● Problem
Reproduce every line of the material from the line with "Click the Next > button" up to and including the line with "pyautogui.click(x=788, y=48)", offsetting each coordinate in the answers by -14.

● Stored rows
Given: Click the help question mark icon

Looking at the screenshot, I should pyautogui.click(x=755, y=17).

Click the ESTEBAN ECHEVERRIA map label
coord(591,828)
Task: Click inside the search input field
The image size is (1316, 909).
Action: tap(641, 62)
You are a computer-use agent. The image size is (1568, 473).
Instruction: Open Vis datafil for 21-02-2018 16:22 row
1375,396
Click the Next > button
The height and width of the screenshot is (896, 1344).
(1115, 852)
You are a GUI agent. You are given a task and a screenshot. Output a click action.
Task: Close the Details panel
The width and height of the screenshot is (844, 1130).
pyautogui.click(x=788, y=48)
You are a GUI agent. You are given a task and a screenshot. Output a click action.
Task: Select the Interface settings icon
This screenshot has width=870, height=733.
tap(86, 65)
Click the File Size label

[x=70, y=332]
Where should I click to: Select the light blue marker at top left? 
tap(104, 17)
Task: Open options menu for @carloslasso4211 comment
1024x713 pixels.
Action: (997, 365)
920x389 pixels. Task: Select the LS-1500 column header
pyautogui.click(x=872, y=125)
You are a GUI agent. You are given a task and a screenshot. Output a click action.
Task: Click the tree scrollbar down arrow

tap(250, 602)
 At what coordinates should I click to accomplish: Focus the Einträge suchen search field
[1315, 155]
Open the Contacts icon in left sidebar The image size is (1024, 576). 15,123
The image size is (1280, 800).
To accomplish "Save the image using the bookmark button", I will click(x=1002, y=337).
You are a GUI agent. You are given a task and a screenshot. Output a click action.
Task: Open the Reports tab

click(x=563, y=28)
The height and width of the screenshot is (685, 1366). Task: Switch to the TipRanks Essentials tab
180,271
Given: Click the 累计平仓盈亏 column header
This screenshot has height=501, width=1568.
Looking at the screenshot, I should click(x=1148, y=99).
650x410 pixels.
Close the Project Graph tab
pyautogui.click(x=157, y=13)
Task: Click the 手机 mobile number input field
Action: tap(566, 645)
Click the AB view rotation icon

● Correct response
Click the Next > button
The height and width of the screenshot is (896, 1344).
(1101, 838)
You are a GUI agent. You are given a task and a screenshot. Output a click action.
Task: Close the Details panel
The width and height of the screenshot is (844, 1130).
pyautogui.click(x=774, y=34)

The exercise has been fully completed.